Collection entries
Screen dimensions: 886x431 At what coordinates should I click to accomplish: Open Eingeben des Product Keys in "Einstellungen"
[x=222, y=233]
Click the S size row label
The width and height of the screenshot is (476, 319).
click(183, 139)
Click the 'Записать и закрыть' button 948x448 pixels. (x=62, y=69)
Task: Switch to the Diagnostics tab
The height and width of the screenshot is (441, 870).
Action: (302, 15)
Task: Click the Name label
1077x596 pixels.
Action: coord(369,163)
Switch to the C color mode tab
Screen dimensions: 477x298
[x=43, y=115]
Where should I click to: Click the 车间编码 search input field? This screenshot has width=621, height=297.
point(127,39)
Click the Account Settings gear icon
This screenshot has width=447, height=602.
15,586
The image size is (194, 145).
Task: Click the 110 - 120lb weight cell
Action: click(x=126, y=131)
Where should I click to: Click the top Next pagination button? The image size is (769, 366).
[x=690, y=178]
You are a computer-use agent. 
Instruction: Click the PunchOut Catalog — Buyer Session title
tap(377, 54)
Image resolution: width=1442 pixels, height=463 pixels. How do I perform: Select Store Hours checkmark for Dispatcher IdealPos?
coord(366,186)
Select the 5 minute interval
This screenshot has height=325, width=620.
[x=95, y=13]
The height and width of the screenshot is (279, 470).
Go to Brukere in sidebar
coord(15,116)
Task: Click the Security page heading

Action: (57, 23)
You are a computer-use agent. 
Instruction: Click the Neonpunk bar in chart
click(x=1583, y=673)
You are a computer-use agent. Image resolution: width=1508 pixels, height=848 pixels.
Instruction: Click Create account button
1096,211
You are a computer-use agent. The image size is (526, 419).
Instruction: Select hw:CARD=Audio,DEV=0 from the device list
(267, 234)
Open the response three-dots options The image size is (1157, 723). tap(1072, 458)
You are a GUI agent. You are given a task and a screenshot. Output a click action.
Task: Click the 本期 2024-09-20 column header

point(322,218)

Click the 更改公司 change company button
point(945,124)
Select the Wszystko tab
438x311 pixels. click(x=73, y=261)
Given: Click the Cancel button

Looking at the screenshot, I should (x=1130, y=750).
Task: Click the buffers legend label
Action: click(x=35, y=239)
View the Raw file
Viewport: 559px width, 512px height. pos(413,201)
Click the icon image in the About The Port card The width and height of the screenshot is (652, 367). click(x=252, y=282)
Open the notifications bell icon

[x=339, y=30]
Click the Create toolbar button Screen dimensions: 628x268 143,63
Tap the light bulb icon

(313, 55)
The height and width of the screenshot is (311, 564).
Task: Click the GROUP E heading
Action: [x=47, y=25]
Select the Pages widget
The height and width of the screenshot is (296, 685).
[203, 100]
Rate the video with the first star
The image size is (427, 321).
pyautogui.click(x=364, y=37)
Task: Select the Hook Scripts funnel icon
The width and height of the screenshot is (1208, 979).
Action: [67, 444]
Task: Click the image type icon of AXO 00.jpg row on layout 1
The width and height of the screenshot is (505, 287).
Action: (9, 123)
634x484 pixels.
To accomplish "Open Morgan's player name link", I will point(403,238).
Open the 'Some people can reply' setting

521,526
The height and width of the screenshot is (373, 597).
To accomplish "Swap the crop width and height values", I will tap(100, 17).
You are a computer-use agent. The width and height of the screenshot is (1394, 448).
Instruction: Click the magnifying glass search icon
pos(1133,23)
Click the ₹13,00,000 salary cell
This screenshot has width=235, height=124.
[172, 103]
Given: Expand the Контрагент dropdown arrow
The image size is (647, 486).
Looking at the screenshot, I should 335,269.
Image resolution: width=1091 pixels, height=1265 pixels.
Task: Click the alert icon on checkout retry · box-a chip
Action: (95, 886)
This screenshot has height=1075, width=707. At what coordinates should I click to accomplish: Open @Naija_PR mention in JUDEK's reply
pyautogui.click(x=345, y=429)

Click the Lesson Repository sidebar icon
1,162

*Stated goal*:
Pull out every line of the material that contains the string "size", and copy each one in full.

*Exercise response*:
Click the S size row label
The image size is (194, 145).
Where should I click to: Click the top Next pagination button? The image size is (769, 366).
You are a computer-use agent. The image size is (526, 419).
Open the response three-dots options The image size is (1157, 723). tap(1072, 458)
The image size is (427, 321).
The image size is (647, 486).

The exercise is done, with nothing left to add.